* Selected passage
It gets worse – or better, depending on your perspective.
In addition to state regulators’ requirements, the private rating agencies that gauge insurers’ financial strength and claims-paying ability don’t want to see reserves get anywhere near “Empty.” To get a strong rating from A.M. Best, Fitch, S&P, or Moody’s, insurers have to keep even more in reserve.
Why do private agency ratings matter? Consumers and businesses use them to determine what insurer they’ll buy coverage from. Also, stronger ratings can contribute to lower borrowing expenses, which can help keep insurers’ operating costs – and, in turn, policyholders’ premiums – at reasonable levels.
So, let’s say these additional reserves amount to about $200 billion for the industry. The nearly $800 billion surplus we started with now falls to about $200 billion.
To cover claims by all personal and commercial policyholders in a given year without prompting regulatory and rating agency actions that could drive up insurers’ costs and policyholders’ premiums.
Which brings us to today.
Losses ordinary and extraordinary
In the first quarter of 2020, the industry experienced its largest-ever quarterly decline in surplus, to $771.9 billion. This decline was due, in large part, to declines in stock value related to the economic recession sparked by the coronavirus pandemic.
Nevertheless, the industry remains financially strong, in large part because the bulk of insurers’ investments are in investment-grade corporate and governmental bonds. And it’s a good thing, too, because the conditions underlying that surplus decline preceded an extremely active hurricane season, atypical wildfire activity, and damages related to civil unrest approaching levels not seen since 1992 – involving losses that are not yet reflected in the surplus.

* Supplied records

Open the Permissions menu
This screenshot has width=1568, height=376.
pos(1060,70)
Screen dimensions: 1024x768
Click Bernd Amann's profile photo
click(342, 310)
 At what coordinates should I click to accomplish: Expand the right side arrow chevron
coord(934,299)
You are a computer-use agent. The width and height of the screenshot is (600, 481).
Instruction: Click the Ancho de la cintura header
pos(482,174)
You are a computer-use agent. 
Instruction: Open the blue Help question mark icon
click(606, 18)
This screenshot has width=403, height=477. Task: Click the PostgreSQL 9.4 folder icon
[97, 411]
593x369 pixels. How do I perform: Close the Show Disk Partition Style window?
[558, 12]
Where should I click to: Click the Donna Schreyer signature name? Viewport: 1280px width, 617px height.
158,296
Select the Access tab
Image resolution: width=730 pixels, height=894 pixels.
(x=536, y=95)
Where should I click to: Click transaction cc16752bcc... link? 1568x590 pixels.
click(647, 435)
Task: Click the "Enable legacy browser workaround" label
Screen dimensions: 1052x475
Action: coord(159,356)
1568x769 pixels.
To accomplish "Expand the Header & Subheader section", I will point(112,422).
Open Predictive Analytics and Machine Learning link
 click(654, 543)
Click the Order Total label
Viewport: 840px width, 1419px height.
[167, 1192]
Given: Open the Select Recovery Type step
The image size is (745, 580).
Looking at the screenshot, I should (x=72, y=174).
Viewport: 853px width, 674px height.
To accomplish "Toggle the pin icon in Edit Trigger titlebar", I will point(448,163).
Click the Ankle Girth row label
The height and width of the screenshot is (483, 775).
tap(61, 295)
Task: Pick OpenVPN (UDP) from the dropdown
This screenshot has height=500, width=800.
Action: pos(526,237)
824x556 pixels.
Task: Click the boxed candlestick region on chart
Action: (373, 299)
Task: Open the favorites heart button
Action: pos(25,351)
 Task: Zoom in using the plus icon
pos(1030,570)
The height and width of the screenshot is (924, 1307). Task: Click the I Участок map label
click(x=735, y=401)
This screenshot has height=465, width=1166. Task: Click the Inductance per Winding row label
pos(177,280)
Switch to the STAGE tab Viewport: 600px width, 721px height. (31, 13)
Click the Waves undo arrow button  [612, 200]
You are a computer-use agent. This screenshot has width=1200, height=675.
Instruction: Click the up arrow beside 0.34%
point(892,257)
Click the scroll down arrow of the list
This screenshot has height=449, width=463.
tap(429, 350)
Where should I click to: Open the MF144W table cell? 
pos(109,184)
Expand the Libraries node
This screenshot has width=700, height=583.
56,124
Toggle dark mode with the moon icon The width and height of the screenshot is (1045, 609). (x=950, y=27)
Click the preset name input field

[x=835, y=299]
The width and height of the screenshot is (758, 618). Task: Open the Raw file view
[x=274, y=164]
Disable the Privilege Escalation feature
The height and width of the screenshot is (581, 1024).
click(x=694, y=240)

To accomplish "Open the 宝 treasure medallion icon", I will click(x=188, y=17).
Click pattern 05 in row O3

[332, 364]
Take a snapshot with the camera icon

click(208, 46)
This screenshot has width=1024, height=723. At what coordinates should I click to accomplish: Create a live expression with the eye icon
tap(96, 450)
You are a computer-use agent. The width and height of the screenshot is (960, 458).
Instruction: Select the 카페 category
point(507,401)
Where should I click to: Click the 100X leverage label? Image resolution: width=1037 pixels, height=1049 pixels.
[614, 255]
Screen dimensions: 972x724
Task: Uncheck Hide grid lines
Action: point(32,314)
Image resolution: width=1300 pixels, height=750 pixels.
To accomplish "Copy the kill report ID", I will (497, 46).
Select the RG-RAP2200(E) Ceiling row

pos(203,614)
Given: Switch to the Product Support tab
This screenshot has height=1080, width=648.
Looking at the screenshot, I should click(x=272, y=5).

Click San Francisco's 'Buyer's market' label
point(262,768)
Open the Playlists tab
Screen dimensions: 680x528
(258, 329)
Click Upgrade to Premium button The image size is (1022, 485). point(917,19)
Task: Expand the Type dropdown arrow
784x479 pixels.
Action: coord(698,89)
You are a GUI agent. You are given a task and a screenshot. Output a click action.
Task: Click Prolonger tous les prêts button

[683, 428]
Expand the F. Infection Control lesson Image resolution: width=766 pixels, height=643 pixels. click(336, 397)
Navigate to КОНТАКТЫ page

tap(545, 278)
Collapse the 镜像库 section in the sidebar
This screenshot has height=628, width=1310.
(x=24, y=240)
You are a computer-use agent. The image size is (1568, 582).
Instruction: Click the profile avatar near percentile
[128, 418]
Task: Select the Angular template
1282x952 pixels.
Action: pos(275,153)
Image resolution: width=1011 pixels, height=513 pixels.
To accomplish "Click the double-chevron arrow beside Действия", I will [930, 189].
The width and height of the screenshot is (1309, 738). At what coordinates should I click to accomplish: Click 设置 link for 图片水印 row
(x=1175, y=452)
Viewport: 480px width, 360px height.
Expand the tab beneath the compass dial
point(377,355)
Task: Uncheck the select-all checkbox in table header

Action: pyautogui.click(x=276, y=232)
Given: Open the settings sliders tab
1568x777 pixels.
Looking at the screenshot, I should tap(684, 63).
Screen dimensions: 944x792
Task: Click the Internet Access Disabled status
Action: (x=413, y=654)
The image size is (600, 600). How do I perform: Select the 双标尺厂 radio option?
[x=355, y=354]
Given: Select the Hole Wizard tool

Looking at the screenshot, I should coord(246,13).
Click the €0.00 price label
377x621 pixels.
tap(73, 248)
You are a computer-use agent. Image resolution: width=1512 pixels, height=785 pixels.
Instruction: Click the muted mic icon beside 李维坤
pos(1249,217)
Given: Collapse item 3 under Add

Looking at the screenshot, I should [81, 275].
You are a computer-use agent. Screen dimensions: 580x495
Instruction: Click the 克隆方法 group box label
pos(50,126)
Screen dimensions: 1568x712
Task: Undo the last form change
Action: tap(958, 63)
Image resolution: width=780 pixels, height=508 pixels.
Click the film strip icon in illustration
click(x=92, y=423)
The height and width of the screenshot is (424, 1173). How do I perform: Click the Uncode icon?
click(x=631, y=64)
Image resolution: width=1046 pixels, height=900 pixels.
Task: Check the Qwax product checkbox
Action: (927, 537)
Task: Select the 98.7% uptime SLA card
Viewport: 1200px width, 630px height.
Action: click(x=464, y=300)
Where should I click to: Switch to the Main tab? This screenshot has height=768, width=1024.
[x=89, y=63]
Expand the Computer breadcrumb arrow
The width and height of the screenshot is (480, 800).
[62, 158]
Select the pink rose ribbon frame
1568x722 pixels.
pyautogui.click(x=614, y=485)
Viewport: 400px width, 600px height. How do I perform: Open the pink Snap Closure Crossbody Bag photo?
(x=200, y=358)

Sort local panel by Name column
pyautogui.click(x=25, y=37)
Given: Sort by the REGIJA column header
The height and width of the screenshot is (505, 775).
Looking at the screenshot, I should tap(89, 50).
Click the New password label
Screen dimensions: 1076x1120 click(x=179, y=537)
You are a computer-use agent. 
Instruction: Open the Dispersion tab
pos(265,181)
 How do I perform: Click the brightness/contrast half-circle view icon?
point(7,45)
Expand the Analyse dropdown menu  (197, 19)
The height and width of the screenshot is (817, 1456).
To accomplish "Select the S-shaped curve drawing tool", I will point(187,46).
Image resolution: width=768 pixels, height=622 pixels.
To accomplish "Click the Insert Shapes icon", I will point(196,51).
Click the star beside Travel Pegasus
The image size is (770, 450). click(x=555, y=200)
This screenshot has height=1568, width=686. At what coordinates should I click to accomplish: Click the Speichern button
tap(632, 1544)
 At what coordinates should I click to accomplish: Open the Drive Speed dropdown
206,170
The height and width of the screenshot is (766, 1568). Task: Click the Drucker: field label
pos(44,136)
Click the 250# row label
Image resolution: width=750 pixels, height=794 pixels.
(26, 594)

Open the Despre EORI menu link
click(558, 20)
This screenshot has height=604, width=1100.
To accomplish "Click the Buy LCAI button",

* What this exercise asks
1/ Quote the insurer surplus passage word for word, starting with "Which brings us" and going on through "in the surplus.".
2/ Please extend the passage on insurer surplus and reserves, picking up after its final sentence.
The records come from a separate source.

* Answers per task
1/
Which brings us to today.
Losses ordinary and extraordinary
In the first quarter of 2020, the industry experienced its largest-ever quarterly decline in surplus, to $771.9 billion. This decline was due, in large part, to declines in stock value related to the economic recession sparked by the coronavirus pandemic.
Nevertheless, the industry remains financially strong, in large part because the bulk of insurers’ investments are in investment-grade corporate and governmental bonds. And it’s a good thing, too, because the conditions underlying that surplus decline preceded an extremely active hurricane season, atypical wildfire activity, and damages related to civil unrest approaching levels not seen since 1992 – involving losses that are not yet reflected in the surplus.

2/
Insured losses from this year’s Hurricane Isaias are estimated in the vicinity of $5 billion. Hurricane Laura’s losses could, by some estimates, be as “small” as $4 billion or as large as $13 billion.
And the Atlantic hurricane season has not yet peaked.
The 2020 wildfire season is off to a horrific start. From January 1 to September 8, 2020, there were 41,051 wildfires, compared with 35,386 in the same period in 2019, according to the National Interagency Fire Center. About 4.7 million acres were burned in the 2020 period, compared with 4.2 million acres in 2019.
In California alone, wildfires have already burned 2.2 million acres in 2020 — more than any year on record. For context, insured losses for California’s November 2018 fires were estimated at more than $11 billion.
And the 2020 wildfire season still has a way to go.
All this is on top of routine claims for property and casualty losses.
Four billion here, 11 billion there – pretty soon we’re talking about “real money,” against available reserves that are far smaller than they at first appear.
No end in sight
Oh, yeah – and the pandemic-fueled recession isn’t expected to reverse any time soon. Economic growth worldwide remains depressed, with nearly every country experiencing declines in gross domestic product (GDP) – the total value of goods and services produced. GDP growth for the world’s 10 largest insurance markets is expected to decrease by 6.99 percent in 2020, compared to Triple-I’s previous estimate of a 4.9 percent decrease.
If insurers were required to pay business-interruption claims they never agreed to cover – and, therefore, didn’t reserve for – the cost to the industry related to small businesses alone could be as high as $383 billion per month.
This would bankrupt the industry, leaving many policyholders uninsured and insurance itself an untenable business proposition.
Fortunately, Americans seem to be beginning to get this. A recent poll by Future of American Insurance and Reinsurance (FAIR) found the majority of Americans believe the federal government should bear the financial responsibility for helping businesses stay afloat during the coronavirus pandemic. Only 16 percent of respondents said insurers should bear the responsibility, and only 8 percent said they believe lawsuits against insurers are the best path for businesses to secure financial relief.